Many aspects of website design have improved to the point that nuances and flourishes formerly reserved for the printed page are feasible and pleasing. But there’s a seemingly contrary motion afoot with quotation marks: At an increasing number of publications, they’ve been ironed straight. This may stem from a lack of awareness on the part of website designers or from the difficulty in a content-management system (CMS) getting the curl direction correct every time. It may also be that curly quotes’ time has come and gone.

Maybe periodicals, which sometimes commission typefaces or pay to adapt existing ones, will demand type designers draw better-looking, harmonious straight quotes that don’t seem pulled from typewriter typebars. Paul Ford is just plain resigned: They sure do look nicer to old people like you and me, but frankly do they actually add any magical semantic value to a given text? Not really.

Glenn Fleishman

Incredibly enough, there is a way to get both semantic value and proper quotes on the web: by using the correct HTML element, <q>. Modern browsers automatically enclose <q> elements in quotes, making sure to alternate glyphs for nested quotes as well. If you specify the quotation language inline (like this: <q lang="fr">) or in a parent element, you even get the proper set of quotes for that language, be it French, Spanish or even Polish!

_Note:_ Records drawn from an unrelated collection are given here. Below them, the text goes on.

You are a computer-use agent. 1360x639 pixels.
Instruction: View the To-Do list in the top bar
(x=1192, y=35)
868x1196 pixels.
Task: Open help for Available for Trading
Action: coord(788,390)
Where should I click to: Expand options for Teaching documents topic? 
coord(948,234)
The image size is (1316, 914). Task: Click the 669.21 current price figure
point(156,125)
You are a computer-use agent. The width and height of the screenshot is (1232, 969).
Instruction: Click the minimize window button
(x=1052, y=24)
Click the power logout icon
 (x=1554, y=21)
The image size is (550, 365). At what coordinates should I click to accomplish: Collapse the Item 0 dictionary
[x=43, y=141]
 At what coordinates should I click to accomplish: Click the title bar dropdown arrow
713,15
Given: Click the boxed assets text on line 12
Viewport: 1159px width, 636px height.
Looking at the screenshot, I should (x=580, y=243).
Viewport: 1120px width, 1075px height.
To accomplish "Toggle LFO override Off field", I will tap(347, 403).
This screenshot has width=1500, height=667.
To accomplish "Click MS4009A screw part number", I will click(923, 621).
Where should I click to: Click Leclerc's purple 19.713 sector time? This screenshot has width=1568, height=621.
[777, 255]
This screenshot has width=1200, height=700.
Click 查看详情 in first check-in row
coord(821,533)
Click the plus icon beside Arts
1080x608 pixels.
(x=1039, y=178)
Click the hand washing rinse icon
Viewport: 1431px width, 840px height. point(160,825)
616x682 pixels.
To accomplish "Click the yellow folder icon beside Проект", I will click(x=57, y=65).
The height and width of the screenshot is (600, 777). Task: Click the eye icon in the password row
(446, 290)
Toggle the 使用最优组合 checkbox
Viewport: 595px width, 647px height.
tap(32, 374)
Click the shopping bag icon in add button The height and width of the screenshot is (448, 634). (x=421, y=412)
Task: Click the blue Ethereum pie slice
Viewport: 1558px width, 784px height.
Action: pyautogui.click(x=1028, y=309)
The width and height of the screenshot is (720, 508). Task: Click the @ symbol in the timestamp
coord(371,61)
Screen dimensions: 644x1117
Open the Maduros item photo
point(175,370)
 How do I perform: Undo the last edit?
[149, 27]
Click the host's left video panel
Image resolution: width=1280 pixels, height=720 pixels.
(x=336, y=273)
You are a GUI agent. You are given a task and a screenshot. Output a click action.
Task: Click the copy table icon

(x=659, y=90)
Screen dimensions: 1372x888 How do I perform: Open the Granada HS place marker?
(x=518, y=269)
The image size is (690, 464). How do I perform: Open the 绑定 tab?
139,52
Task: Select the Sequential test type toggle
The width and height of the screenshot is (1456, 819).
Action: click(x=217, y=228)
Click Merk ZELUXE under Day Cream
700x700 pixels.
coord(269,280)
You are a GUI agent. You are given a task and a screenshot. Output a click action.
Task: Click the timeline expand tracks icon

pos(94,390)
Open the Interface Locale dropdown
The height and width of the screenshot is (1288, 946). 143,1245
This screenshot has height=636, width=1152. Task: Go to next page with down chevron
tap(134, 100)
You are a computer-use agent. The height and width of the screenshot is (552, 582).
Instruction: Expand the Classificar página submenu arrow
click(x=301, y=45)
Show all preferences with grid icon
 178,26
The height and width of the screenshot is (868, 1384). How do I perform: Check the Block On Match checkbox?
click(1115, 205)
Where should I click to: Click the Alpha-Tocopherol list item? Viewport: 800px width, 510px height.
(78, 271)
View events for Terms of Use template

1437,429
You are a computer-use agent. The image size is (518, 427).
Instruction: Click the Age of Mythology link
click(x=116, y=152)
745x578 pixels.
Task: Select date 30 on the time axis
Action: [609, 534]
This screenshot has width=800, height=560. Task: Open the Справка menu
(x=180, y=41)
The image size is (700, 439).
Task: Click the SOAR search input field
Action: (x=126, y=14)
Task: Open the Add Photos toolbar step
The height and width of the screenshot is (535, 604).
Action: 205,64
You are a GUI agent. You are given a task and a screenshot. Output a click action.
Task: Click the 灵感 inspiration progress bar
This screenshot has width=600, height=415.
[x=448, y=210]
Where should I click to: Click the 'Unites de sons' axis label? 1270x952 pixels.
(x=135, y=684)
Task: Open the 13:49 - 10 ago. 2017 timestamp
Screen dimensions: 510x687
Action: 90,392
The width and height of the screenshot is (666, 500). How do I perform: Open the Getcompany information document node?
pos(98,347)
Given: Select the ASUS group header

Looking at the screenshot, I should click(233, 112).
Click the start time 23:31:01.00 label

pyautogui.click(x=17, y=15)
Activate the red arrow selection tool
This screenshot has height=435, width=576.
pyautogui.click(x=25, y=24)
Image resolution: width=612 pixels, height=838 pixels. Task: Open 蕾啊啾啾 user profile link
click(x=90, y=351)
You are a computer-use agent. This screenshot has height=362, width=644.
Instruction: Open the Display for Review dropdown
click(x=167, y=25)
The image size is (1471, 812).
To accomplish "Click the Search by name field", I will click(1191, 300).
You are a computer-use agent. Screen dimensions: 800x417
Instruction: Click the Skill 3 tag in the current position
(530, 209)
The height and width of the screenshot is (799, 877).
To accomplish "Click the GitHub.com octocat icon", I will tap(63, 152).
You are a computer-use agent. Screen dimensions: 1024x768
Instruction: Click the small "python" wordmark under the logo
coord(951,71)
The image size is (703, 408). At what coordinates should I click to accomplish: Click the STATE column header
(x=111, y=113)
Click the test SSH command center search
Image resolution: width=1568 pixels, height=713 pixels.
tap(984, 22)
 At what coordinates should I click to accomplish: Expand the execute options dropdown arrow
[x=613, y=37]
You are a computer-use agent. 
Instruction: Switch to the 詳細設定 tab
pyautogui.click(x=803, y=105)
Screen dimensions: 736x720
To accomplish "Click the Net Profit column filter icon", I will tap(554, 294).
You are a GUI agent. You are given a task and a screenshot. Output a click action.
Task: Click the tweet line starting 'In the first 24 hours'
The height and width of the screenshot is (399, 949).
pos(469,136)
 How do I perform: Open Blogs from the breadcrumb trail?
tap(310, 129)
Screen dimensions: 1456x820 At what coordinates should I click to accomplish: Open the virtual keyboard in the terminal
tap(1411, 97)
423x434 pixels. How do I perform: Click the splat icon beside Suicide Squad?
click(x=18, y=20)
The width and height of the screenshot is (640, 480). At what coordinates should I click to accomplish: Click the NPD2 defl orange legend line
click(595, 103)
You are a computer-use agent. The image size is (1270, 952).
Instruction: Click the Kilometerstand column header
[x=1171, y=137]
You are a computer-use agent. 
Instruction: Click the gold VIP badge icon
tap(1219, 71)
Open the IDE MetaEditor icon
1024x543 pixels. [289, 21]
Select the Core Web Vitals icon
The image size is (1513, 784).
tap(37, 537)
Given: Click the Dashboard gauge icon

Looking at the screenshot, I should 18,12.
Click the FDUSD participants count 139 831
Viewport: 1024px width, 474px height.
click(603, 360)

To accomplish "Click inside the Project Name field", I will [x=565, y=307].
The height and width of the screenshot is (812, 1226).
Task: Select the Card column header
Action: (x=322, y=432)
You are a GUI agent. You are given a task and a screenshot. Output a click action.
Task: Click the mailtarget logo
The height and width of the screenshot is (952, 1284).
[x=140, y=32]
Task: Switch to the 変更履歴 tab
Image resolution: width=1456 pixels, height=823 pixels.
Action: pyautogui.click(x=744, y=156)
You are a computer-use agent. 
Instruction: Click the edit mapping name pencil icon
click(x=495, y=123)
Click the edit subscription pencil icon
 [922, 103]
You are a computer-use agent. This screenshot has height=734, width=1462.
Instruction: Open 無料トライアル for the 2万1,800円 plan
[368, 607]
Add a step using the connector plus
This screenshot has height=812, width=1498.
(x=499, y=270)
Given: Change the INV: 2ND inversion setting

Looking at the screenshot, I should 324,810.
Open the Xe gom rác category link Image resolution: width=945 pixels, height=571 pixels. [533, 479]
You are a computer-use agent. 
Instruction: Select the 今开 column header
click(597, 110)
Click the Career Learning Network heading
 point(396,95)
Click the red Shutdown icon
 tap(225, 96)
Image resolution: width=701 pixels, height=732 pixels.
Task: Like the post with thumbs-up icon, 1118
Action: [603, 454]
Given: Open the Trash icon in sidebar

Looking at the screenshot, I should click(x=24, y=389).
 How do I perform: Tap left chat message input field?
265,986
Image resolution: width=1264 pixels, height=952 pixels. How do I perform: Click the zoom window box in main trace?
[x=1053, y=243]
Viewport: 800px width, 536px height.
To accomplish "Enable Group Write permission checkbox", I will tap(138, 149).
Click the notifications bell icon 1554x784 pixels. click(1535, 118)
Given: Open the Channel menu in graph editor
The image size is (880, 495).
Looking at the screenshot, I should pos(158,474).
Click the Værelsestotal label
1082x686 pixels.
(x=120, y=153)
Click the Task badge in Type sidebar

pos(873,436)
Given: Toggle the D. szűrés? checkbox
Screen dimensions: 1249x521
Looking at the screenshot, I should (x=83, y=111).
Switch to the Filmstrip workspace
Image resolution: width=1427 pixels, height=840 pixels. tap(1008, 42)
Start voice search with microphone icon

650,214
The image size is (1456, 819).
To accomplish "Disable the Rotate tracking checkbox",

In case you need to add curly quotes to other HTML elements, this is also easy enough: using pseudo-elements you only need to add two extra declarations in the site’s CSS file. On my blog for example I use quotes to emphasize book titles with this CSS code:

.booktitle:before { content: open-quote; }
.booktitle:after { content: close-quote; }

Frankly, a bit disappointed that such an authoritative source as CSS Tricks hasn’t mentioned this at all in the reaction to this article, instead dismissing it with a simple shrug.

And, if you don’t feel like doing this manually, there are always plugins to automatically convert straight quotes to curly. So the right answer to the question in the title can only be: it’s laziness that killed curly quotes.